Off-policy actor-critic algorithms have shown promise in deep reinforcement
learning for continuous control tasks. Their success largely stems from
leveraging pessimistic state-action value function updates, which effectively
address function approximation errors and improve performance. However, such
pessimism can lead to under-exploration, constraining the agent's ability to
explore/refine its policies. Conversely, optimism can counteract
under-exploration, but it also carries the risk of excessive risk-taking and
poor convergence if not properly balanced. Based on these insights, we
introduce Utility Soft Actor-Critic (USAC), a novel framework within the
actor-critic paradigm that enables independent control over the degree of
pessimism/optimism for both the actor and the critic via interpretable
parameters. USAC adapts its exploration strategy based on the uncertainty of
critics through a utility function that allows us to balance between pessimism
and optimism separately. By going beyond binary choices of optimism and
pessimism, USAC represents a significant step towards achieving balance within
off-policy actor-critic algorithms.
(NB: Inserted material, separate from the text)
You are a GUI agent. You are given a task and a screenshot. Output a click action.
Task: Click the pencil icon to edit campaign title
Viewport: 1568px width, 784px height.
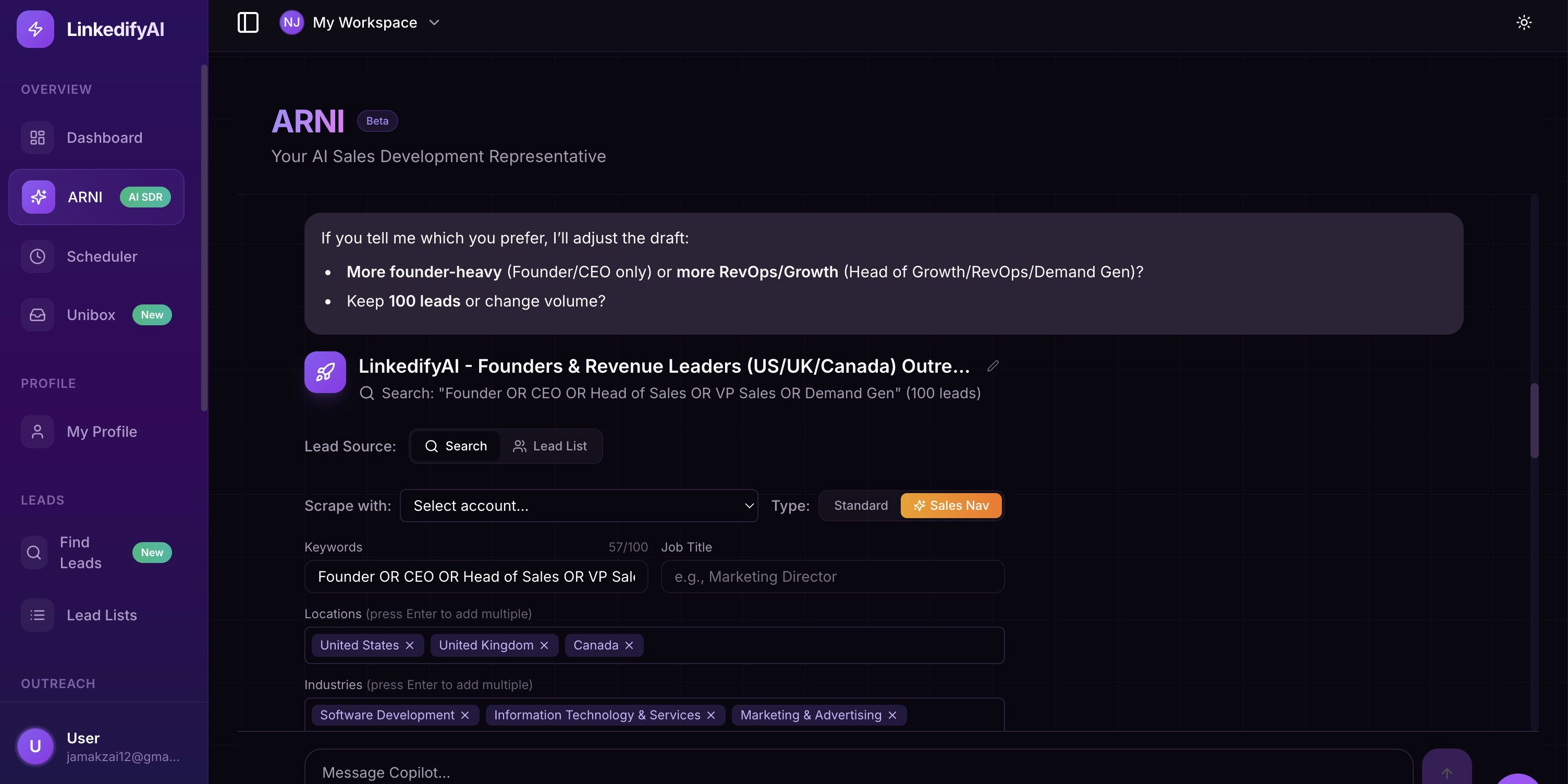(993, 366)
Our experiments across various continuous
control problems show that the degree of pessimism or optimism depends on the
nature of the task. Furthermore, we demonstrate that USAC can outperform
state-of-the-art algorithms for appropriately configured pessimism/optimism
parameters.

通过利用悲观的状态 - 动作值函数更新，以及通过可解释参数独立控制悲观 / 乐观程度，Utility Soft Actor-Critic (USAC) 在离策略演员 - 评论家算法中实现了平衡，可以根据任务的性质，在恰当配置的悲观 / 乐观参数情况下胜过现有算法。